Kita semua pasti meyakini, tidak ada yang perlu diragukan dari kecintaan simbah pada cucunya. Di mana saja, kehadiran cucu biasanya lebih diharapkan dibanding anaknya.
"...Tapi, kalau terus anakmu dititipkan ke saya, jelas, saya tidak mau" Katanya melanjutkan sembari tangannya masih sibuk menyuapi cucu keduanya itu.
Kalimat ini tidak hanya menegaskan perasaan di hatinya. Bukan pula karena beliau merasa kami akan menitipkan anak lantas kerja di luar kota.
Ibu sangat tahu kalau kami tidak akan melakukan hal itu. Sejak awal pernikahan kami memang sudah komitmen, setidaknya pada dua hal.
Pertama, tidak tinggal bersama orangtua. Kami telah membangun rumahtangga sendiri. Telah melayarkan kapal sendiri. Kami tidak ingin ada dua nahkoda di perjalanan kami.
Dengan hidup mandiri, jauh dari orangtua kami lebih leluasa menentukan kemana arah kapal, berapa kecepatannya, dan dimana kami harus berhenti, sejenak, lalu melanjutkannya kembali.

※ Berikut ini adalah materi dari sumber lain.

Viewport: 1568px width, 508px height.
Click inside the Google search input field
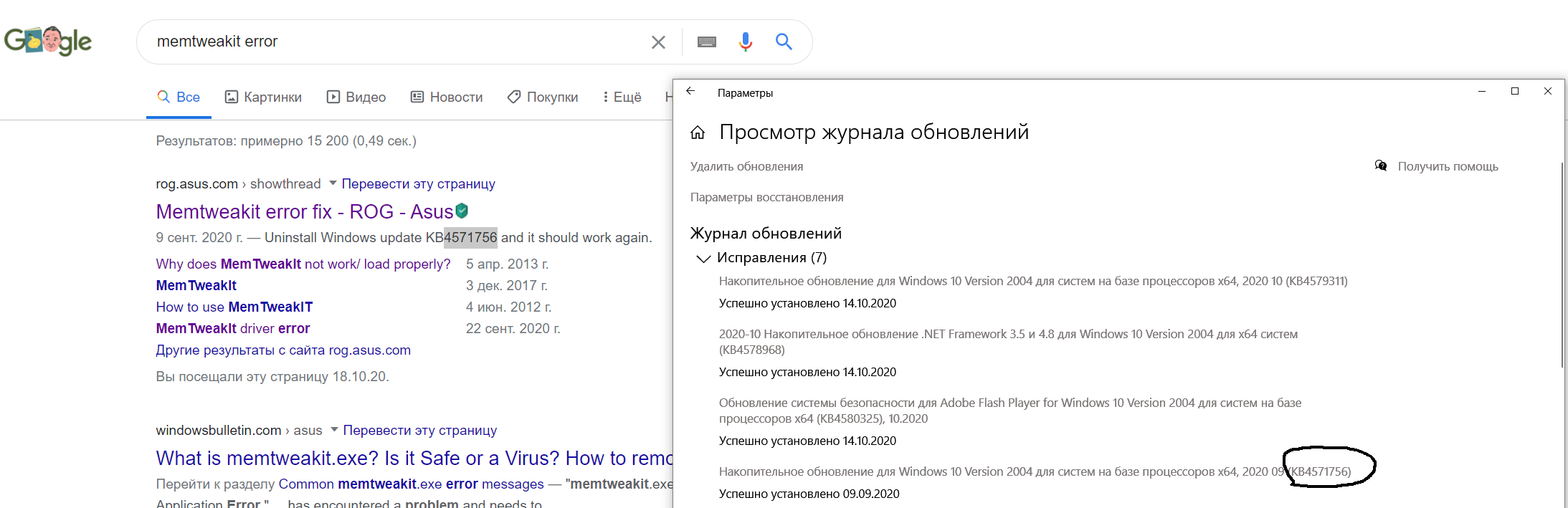(394, 42)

Kedua, merawat sendiri anak-anak. Pada anak-anaklah harapan dan cita-cita kami tambatkan. Kami ingin membentuk dan menghantarkannya sesuai kelebihan dan passionnya.
Cita-cita itulah yang mungkin mengilhami lbu melanjutkan perkataannya, "... Dia itu anakmu. Kamu yang lebih tahu mana yang terbaik untuknya"
Dan kalimat yang tidak kalah menghentakkan hati kami adalah, "Kalau ada anak yang suka menitipkan cucu pada simbahnya, ya saru"
Ah, saya sudah tidak bisa berkata-kata lagi.